[Click-target data]
# # # #

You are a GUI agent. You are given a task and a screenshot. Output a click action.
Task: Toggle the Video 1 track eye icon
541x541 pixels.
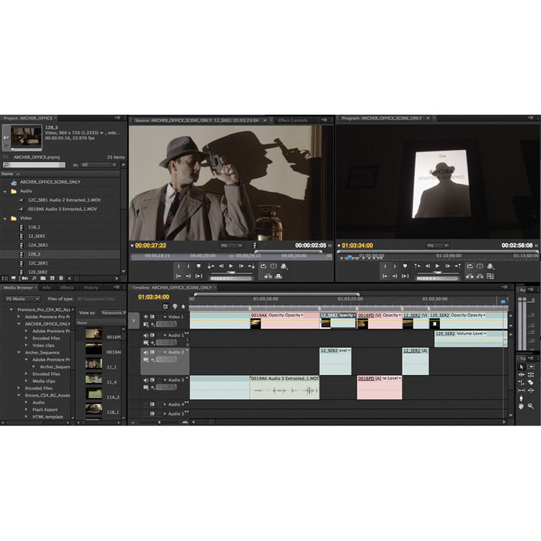146,317
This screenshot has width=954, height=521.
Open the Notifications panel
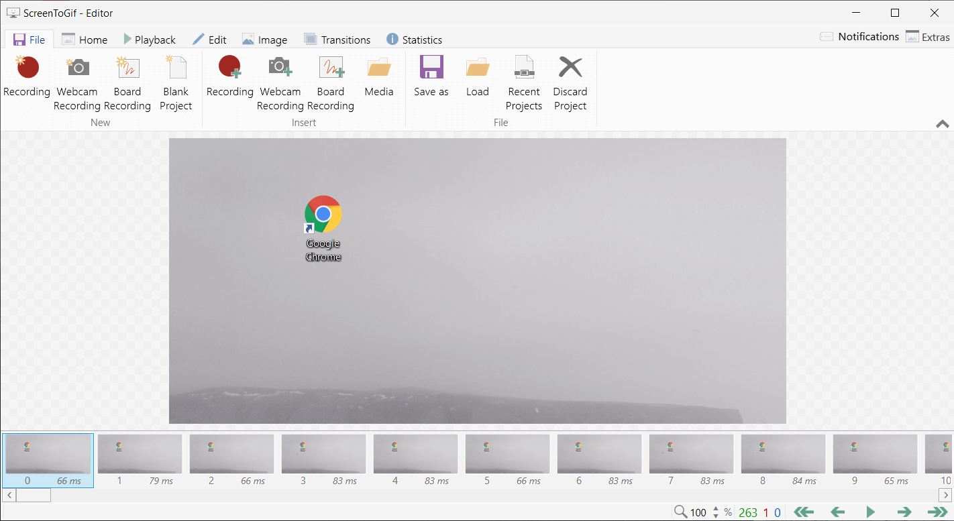pyautogui.click(x=859, y=37)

# # # #

- [TASK OBJECTIVE]:
Filter the data above down to the lines that contain the word "screenshot", and copy each of those lines.

- [SOLUTION TO THIS PROBLEM]:
You are a GUI agent. You are given a task and a screenshot. Output a click action.
This screenshot has width=954, height=521.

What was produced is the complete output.